80 Minn. 24 | Minn. | 1900

LOVELY, J.

A. span of mules strayed through an open gate upon defendant’s right of way, and were run upon and injured by an engine and train, for which damages are demanded in this action. At the close of the evidence a verdict was ordered for the defendant, and a new trial upon a settled case was refused, from which order the plaintiff appeals to this court.

Plaintiff owned a farm near the place of the accident. A public highway passed by the same, and between that highway and another portion of plaintiff’s farm is the railroad right of way. Between the public highway and the pasture of plaintiff opposite the *25highway, on either side of the right of way, defendant was maintaining the proper and suitable fences required by law (Gr.
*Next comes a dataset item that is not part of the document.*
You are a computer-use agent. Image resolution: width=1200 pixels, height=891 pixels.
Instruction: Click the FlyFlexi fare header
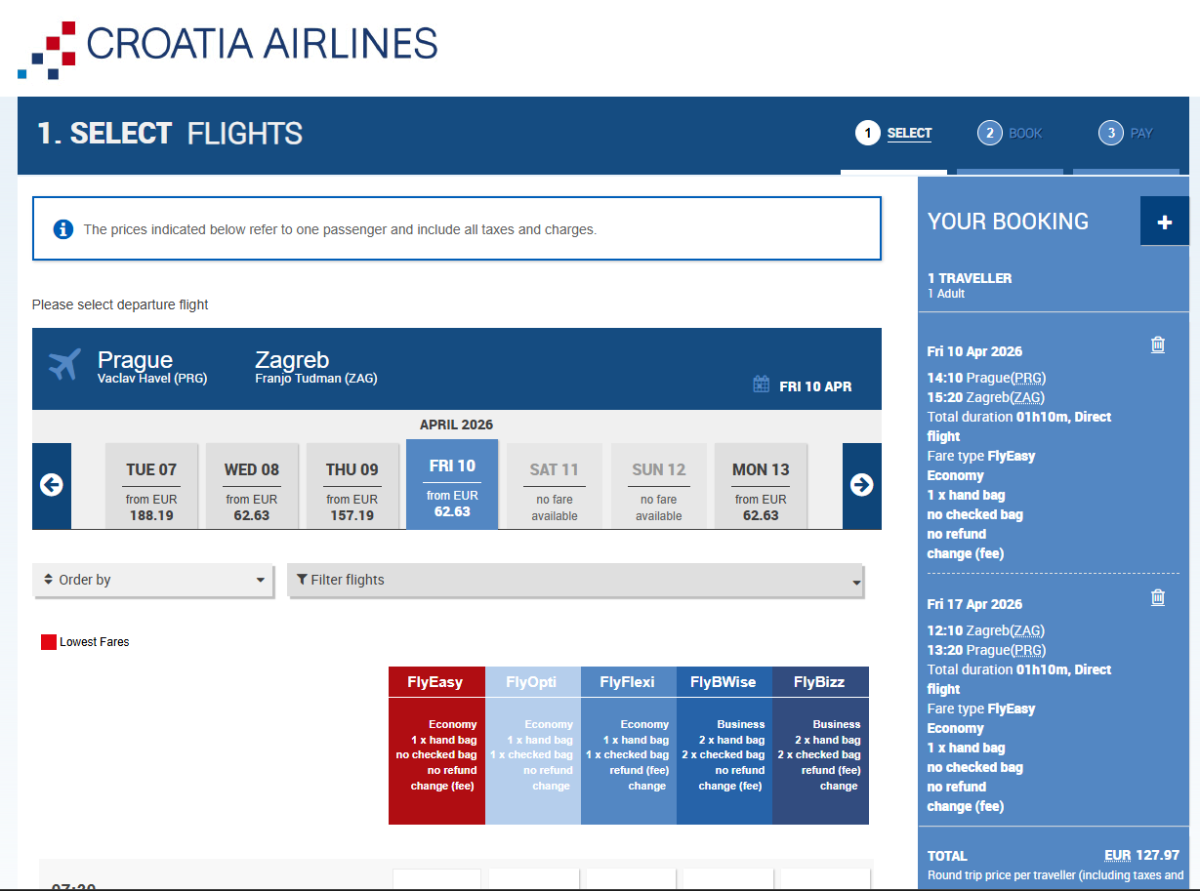tap(628, 682)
S. 1894, § 2692), with the qualification that it had constructed a farm crossing over the track, placing therein gates, which it permitted plaintiff and the public in that neighborhood to use for their convenience. For some time previous to the date of the accident, a suitable wooden latch had been maintained on the highway gates by defendant. The afternoon before the mules were killed this latch was broken; on the following morning defendant’s section men repaired it by substituting a sufficient iron latch, left it in good condition for use and securely fastened. Between the time when the gate was repaired and the time when the mules were killed — about three hours —the gate; was left open by some unknown person. The mules, which had escaped from plaintiff and were at large, passed through the gates, and went upon the railroad right of way.

The evidence shows that the train which ran upon the mules consisted of an engine, six cars, and a tender loaded with soldiers going to Leach Lake, running at the rate of a mile a minute. When the engineer saw the mules they were not upon the track. He states, and this is the only evidence on the subject, that he was desirous of passing them before they would get frightened, and possibly run upon the track; that he saw no indications that they would do so until he was within one hundred feet of them, when they started • towards the track. He then put on air, and made an effort to stop the train, but, discovering that it was impossible to do so before striking the mules, for the necessary safety of the train he put on steam, and went ahead. A collision occurred. One of the mules was killed, and another seriously injured.

It seems very clear that it cannot be held that the engineer did not use proper care in running his train after discovering the possibility of a collision, and it only remains to be considered whether, upon the facts stated above, the defendant was negligent in not keeping the gates through which the mules strayed closed.

It has recently been held by this court in Swanson v. Chicago, M. & St. P. Ry. Co., 79 Minn. 398, 82 N. W. 670, that where fences and gates are constructed by the railway company upon the private *26property of the landowner for his convenience, it is his duty, rather than of the company, to keep them closed, and the statutory duty to keep and maintain fences to guard against incursions of stock upon the right of way is complied with by the company if it maintains such gates in good repair. The case at bar differs from the case cited in the fact that the gates between the highway and the right of way in this case are not wholly upon the private property of plaintiff, and undoubtedly such condition should modify the application of that authority in this case, and to what extent is one of the questions we are now required to determine.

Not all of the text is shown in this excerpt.